The massive receiver has very little in the way of production at Waterloo and can appear stunted in the open field, but his physicality, ability to high point the ball and occasional flashes of explosiveness out of breaks will sell him as a developmental prospect. On Combine day, teams will be evaluating a block of clay that they can shape however they want, into a potential H-back convert or a starting receiver who’s pro career could be better than his college one.
That’s a gamble the Stampeders have taken in recent years with big-bodied targets like Julan Lynch, Richie Sindani and Luther Hakunavanhu. Could Niel be next in line?
Justice Allin, RB, McMaster (Toronto, ON)
In some circles, being a five-foot-nine, 180-pound Canadian running back is already disqualifying, but Justice Allin could be a testing standout in Waterloo.

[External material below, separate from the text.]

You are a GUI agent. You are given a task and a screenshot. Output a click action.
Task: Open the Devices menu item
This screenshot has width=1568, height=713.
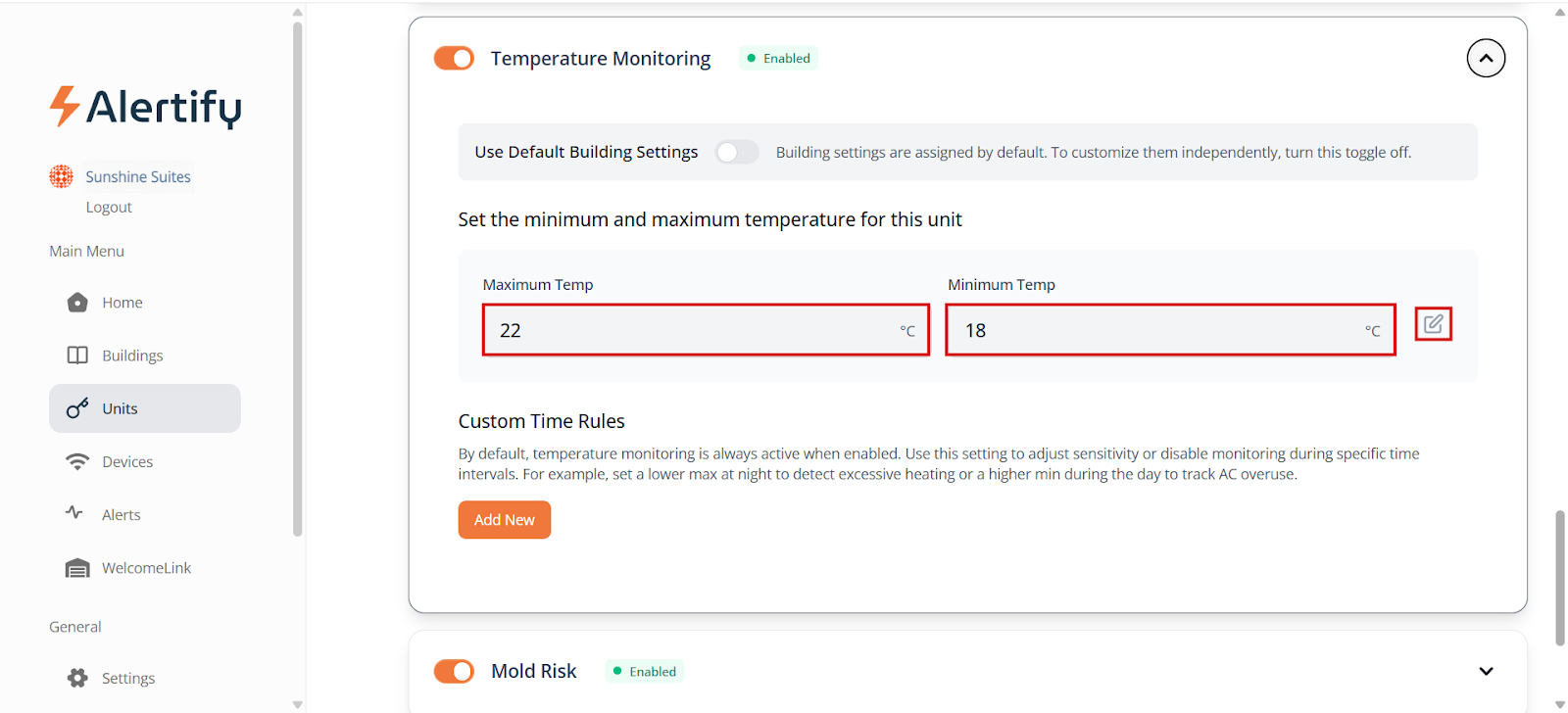[x=127, y=461]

The Marauder back has been feast or famine for stretches of his OUA career and tends to bounce outside more than you’d like, but he is undeniably fast and has a highlight reel full of hurdles. If he can pair that up with some fiesty, high-effort plays to make himself a thorn in the side of bigger players in the one-on-ones, a ticket to the National could be in the cards.
Wild Card: Esson Hamilton, REC, Wilfrid Laurier (Toronto, ON)
If you take a look at Esson Hamilton’s tape, there is no denying he is the fastest player on the field — and the competition ain’t close. The only problem is that tape came in 2018, the only season Hamilton played at Laurier as a college freshman.
He put up seven catches for 230 yards and two touchdowns in that campaign, showing off explosive ability that rivals the players at the top of this year’s draft board. If he has a fraction of that juice four years later, this receiver draft class may take on an entirely different complexion.